Reputation: 3433
Let's say I have this script:
start daemon1 &
start daemon2 &
echo "Running..."
daemon2
can only be started if daemon1
was started successfully.
if daemon1
did not start successfully, then the script most be aborted
"Running..."
should be displayed only if daemon2
started successfully.
if daemon2
did not start successfully, then the script most be aborted
How can I make this with a shell script ?
Upvotes: 0
Views: 1297
Reputation: 4453
I propose you capture the daemon's pid (process id) and then determine if the pid exists (after some delay in case daemon1 takes a while to process to start and crash).

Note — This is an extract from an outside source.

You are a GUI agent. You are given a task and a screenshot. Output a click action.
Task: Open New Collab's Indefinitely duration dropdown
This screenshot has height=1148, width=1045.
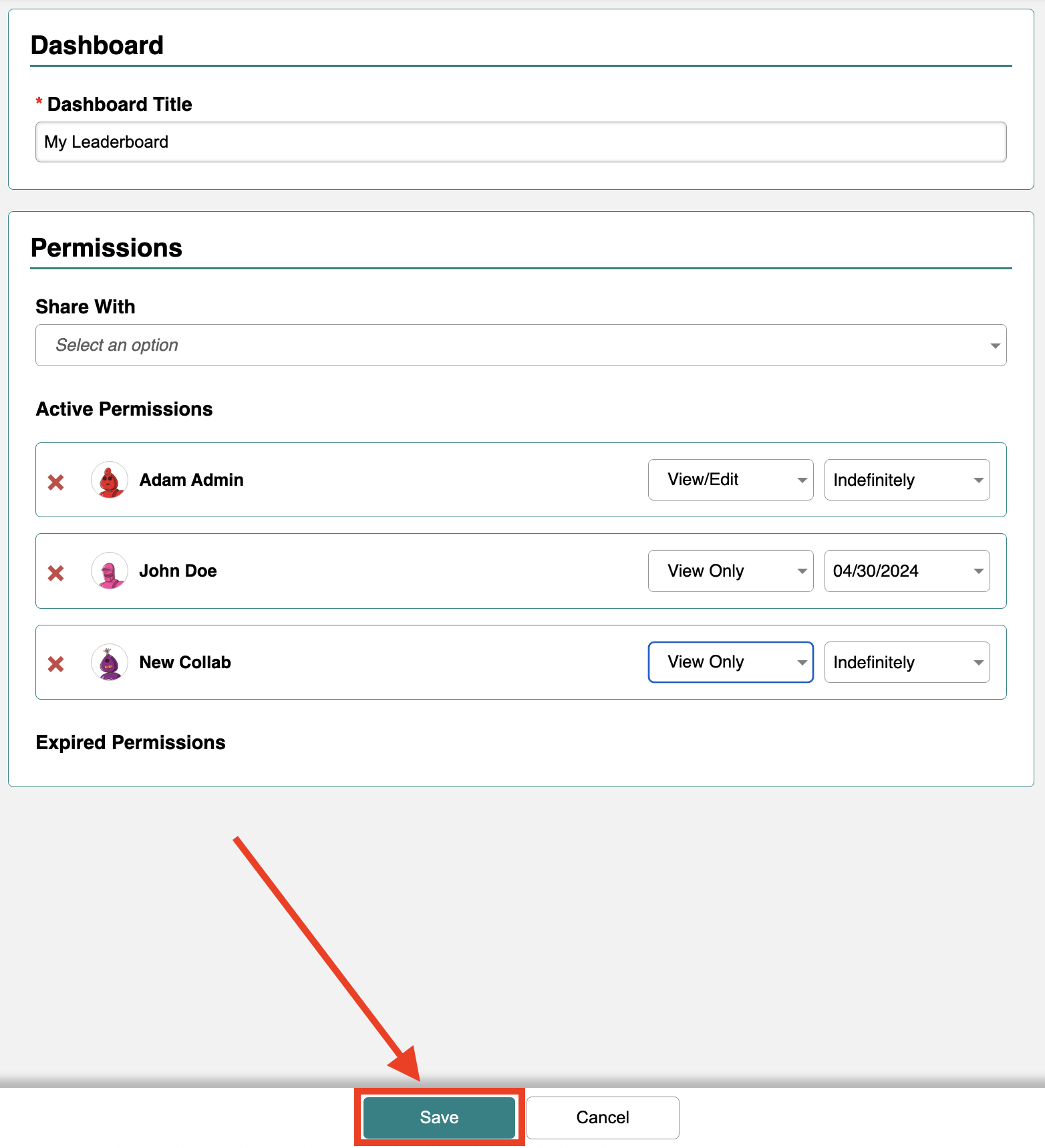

So here is a way of achieving that (in Linux, I'm ignoring the 'start' in your commands since I'm not familiar with the windows cmdline environment ):
start daemon1 &
pid1=$!
sleep 3 # give daemon1 some time to get going
if
kill -0 $pid1 2>/dev/null
then
start daemon2 &
pid2=$!
sleep 3 # give daemon2 some time to get going
if
kill -0 $pid2 2>/dev/null
then
echo "Running..."
fi
fi
The necessary ingredients for this recipe are:
$!
returns the child's pid (of the last background process run)
kill -0 <pid>
is a way of determining if a pid is valid (in the process table)
Upvotes: 1
Reputation: 1558
You can check the PID of the started process to see if it is running
start daemon1 &
P=$!
if kill -0 $P > /dev/null 2>&1 ; then
start daemon2 &
P=$!
if kill -0 $P > /dev/null 2>&1 ; then
echo "Running..."
fi
fi
Untested code. Comment if something is not right
Upvotes: 2